肿瘤浸润性免疫细胞是肿瘤微环境中的重要部分,与肿瘤恶性生物学行为和患者预后密切相关[16]。本研究应用ssGSEA分析了DNAJB11表达水平与ES免疫细胞浸润的关系,结果显示,在DNAJB11高表达组发现较高的免疫细胞浸润丰度,其中包括巨噬细胞、髓源性抑制细胞和调节性T细胞等免疫抑制性细胞,提示DNAJB11高表达介导更活跃的肿瘤免疫反应。巨噬细胞可通过PI3Kγ信号通路抑制细胞毒性T细胞的激活,诱导肿瘤免疫抑制[17]。一项研究发现,在人类ES样本中,较高水平的CD68+巨噬细胞(包括M1型巨噬细胞和M2型巨噬细胞)浸润与患者预后不良相关[18]。本研究发现,DNAJB11高表达组的巨噬细胞浸润显著增加,抑制DNAJB11表达可能会减少巨噬细胞浸润,增强T细胞抗肿瘤免疫活性,进而改善ES免疫抑制性微环境。

CMap数据库用于获取可能下调DNAJB11表达水平的药物,根据筛选标准,最终确定3种对ES具有潜在治疗作用的药物:粗糠柴毒素、甲氟喹和依米丁。
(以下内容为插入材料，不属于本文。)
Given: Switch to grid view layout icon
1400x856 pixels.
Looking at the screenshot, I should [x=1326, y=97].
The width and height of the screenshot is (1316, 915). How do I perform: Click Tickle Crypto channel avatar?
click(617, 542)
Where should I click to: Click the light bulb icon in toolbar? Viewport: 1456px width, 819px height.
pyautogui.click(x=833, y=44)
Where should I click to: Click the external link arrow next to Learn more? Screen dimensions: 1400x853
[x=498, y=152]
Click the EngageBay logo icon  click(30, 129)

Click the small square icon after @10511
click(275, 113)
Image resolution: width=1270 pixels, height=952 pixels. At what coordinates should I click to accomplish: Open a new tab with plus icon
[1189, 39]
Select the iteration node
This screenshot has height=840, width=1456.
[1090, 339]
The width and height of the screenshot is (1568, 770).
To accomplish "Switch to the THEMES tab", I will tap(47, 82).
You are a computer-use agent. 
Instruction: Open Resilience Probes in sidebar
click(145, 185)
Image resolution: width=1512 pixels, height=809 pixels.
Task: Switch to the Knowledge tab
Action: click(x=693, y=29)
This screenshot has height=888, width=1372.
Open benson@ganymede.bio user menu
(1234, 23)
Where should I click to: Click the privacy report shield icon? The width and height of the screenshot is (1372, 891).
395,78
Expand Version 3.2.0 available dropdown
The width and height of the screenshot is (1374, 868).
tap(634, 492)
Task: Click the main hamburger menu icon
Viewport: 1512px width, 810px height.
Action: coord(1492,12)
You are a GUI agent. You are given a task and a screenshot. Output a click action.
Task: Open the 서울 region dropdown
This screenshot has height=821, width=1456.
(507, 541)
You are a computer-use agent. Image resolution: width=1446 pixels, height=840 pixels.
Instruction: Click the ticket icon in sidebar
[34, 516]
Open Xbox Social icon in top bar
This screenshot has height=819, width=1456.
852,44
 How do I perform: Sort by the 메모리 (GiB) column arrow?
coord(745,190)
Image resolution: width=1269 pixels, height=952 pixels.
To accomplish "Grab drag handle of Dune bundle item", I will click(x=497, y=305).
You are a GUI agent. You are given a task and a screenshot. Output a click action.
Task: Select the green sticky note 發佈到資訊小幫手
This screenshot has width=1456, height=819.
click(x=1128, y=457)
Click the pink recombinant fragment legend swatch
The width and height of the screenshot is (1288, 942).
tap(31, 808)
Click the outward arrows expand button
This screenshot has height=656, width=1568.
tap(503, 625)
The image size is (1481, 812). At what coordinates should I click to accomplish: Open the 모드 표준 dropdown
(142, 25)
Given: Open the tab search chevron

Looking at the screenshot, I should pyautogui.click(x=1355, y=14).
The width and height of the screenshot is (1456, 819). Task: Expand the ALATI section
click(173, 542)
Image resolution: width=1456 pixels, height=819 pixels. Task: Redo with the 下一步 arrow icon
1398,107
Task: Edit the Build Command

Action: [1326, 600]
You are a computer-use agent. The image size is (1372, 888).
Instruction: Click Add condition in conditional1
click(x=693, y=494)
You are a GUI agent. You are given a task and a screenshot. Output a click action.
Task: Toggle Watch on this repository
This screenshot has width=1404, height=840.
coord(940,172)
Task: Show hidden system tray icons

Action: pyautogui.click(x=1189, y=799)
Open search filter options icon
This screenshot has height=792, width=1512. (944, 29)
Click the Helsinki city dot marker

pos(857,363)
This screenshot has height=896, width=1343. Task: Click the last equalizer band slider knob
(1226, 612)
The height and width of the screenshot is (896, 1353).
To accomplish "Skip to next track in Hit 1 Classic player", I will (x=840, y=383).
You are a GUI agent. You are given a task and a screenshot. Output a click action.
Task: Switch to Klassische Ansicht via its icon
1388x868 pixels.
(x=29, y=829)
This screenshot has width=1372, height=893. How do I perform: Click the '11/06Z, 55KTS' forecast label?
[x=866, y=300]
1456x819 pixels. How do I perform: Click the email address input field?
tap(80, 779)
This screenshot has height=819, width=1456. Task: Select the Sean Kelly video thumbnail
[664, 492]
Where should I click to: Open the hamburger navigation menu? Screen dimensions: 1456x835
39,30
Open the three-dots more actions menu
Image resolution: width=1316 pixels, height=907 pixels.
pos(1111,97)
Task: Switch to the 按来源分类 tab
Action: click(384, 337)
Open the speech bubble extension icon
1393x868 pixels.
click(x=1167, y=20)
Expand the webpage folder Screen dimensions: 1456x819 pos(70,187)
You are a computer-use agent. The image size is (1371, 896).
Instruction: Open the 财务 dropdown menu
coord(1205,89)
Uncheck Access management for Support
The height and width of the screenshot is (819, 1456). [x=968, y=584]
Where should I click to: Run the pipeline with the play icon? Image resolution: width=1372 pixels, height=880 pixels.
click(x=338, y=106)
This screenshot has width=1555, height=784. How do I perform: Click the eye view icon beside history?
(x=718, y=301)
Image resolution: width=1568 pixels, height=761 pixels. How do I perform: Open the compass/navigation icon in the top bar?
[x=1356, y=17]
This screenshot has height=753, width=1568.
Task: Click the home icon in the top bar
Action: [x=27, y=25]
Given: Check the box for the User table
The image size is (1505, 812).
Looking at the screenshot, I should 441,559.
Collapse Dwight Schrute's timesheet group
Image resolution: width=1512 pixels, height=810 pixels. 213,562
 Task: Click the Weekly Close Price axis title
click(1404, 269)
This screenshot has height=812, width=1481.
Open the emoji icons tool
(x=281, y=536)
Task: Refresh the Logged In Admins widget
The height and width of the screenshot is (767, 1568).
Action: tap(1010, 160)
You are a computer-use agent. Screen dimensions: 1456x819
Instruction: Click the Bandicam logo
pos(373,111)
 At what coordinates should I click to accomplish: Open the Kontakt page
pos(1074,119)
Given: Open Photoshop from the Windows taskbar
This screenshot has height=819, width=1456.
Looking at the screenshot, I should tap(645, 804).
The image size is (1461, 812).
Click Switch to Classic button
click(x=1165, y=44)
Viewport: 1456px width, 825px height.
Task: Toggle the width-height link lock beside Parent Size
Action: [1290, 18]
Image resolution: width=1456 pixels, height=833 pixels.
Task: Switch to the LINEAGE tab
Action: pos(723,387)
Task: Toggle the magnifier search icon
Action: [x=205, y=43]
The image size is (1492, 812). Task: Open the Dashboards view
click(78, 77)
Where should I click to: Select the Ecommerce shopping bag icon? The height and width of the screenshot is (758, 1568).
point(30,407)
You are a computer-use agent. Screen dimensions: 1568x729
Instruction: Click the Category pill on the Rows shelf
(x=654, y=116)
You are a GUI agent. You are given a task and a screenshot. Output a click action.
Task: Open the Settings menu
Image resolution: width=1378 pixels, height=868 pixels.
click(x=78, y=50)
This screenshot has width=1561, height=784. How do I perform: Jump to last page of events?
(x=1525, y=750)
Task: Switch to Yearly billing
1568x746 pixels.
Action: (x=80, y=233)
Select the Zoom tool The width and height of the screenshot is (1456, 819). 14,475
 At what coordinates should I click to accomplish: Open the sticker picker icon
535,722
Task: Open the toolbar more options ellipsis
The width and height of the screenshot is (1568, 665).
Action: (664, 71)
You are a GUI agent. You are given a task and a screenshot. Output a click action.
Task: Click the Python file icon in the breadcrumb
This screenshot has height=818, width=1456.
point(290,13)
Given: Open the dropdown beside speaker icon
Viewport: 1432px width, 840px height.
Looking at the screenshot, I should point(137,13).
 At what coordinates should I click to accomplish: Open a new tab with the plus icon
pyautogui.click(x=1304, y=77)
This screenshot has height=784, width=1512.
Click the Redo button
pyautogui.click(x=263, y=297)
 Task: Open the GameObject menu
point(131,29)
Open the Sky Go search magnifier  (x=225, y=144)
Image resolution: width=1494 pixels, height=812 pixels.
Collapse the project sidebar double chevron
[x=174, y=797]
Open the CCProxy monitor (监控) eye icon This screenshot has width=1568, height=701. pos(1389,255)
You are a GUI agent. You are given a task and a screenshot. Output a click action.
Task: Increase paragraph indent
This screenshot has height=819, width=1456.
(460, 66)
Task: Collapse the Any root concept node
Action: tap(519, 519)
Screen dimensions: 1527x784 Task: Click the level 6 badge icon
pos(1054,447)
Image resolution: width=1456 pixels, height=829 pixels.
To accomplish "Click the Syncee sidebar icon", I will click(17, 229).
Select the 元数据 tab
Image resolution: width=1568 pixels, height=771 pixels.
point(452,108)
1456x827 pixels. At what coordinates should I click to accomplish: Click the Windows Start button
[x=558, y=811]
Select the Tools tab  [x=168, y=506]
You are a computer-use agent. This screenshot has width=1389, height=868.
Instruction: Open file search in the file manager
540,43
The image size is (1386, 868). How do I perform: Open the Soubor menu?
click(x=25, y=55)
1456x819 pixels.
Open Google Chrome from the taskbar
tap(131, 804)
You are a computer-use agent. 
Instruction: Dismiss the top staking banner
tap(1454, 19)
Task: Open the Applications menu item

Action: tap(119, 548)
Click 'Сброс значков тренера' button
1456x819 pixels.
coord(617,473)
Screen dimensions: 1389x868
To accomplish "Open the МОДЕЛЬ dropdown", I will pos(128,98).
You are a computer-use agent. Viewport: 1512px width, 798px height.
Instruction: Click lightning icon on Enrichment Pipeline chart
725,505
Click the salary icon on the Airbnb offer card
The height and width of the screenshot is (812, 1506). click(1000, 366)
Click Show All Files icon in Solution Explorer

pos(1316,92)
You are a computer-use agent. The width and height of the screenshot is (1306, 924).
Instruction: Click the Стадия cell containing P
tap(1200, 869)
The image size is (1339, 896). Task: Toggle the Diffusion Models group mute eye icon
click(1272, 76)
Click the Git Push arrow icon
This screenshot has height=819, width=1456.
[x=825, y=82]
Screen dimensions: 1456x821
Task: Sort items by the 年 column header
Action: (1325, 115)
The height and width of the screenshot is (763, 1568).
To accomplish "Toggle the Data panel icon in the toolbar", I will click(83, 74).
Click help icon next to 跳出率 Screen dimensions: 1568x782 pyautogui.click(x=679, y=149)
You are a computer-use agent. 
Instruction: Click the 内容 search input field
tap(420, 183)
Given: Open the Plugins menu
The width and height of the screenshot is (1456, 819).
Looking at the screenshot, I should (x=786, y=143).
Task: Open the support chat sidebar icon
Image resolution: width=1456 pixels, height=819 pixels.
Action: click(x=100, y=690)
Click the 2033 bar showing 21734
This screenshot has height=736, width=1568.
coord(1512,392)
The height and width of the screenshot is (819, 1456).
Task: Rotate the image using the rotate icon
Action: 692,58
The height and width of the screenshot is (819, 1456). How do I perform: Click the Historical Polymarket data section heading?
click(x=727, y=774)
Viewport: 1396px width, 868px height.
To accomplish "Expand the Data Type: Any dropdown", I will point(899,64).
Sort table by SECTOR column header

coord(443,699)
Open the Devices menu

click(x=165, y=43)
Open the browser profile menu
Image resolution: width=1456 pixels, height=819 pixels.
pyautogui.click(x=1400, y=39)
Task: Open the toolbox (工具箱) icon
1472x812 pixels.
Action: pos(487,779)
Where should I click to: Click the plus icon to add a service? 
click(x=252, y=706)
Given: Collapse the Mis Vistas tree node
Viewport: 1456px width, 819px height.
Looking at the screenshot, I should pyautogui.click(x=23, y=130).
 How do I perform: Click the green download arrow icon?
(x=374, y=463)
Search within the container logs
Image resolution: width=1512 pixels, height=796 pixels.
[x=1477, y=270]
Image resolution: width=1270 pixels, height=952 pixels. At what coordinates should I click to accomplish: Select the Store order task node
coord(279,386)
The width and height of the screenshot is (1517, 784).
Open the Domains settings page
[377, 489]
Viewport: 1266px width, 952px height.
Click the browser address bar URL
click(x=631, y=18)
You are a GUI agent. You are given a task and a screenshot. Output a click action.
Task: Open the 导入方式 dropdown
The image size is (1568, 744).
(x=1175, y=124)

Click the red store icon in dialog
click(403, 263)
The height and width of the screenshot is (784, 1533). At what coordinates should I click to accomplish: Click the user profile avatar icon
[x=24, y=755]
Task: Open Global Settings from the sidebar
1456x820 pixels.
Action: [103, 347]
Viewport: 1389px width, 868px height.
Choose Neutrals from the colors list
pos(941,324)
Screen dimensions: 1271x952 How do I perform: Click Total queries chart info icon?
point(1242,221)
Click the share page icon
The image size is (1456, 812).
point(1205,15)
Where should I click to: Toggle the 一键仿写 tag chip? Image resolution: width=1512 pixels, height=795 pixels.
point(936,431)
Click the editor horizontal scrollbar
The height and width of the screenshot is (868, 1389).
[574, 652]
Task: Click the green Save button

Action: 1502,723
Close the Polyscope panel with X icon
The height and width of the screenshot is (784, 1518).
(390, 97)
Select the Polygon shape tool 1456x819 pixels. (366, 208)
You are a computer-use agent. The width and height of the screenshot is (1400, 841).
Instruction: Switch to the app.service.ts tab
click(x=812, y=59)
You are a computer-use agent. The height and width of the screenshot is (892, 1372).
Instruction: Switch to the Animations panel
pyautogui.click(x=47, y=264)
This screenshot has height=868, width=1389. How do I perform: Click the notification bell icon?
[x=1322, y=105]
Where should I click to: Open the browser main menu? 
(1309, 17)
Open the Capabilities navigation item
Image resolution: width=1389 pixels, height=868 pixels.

这些药物已被证实在其他癌症中具有不同程度的抗癌活性:粗糠柴毒素通过抑制细胞生长、触发细胞周期阻滞和诱导细胞凋亡等机制在多种癌症中表现出显著的抗肿瘤特性[19-21];甲氟喹通过抑制PI3K/Akt/mTOR信号通路有效靶向胃癌细胞,还可通过破坏溶酶体功能作为胶质母细胞瘤进展的抑制剂[22-23];依米丁可以通过激活与细胞凋亡密切相关的p38通路,抑制细胞外信号调节激酶、c-Jun N-末端激酶和β-连环蛋白这3个信号通路,进而对骨肉瘤细胞发挥抗癌作用[24]。但是,这仅为ES的药物治疗提出一个方向,后续可能需要更多的药物实验来验证。

本研究结果表明,DNAJB11在ES中呈高表达,并且DNAJB11高表达与ES患者预后不良和免疫细胞浸润丰度相关。此外,DNAJB11可能通过内质网应激反应、MHC Ⅰ类的抗原加工和呈递和MHC Ⅱ类蛋白复合物的结合等方面来影响ES的病理进展。本研究结果显示,DNAJB11具有作为ES生物靶点的潜力,并为ES的治疗提供新的研究方向。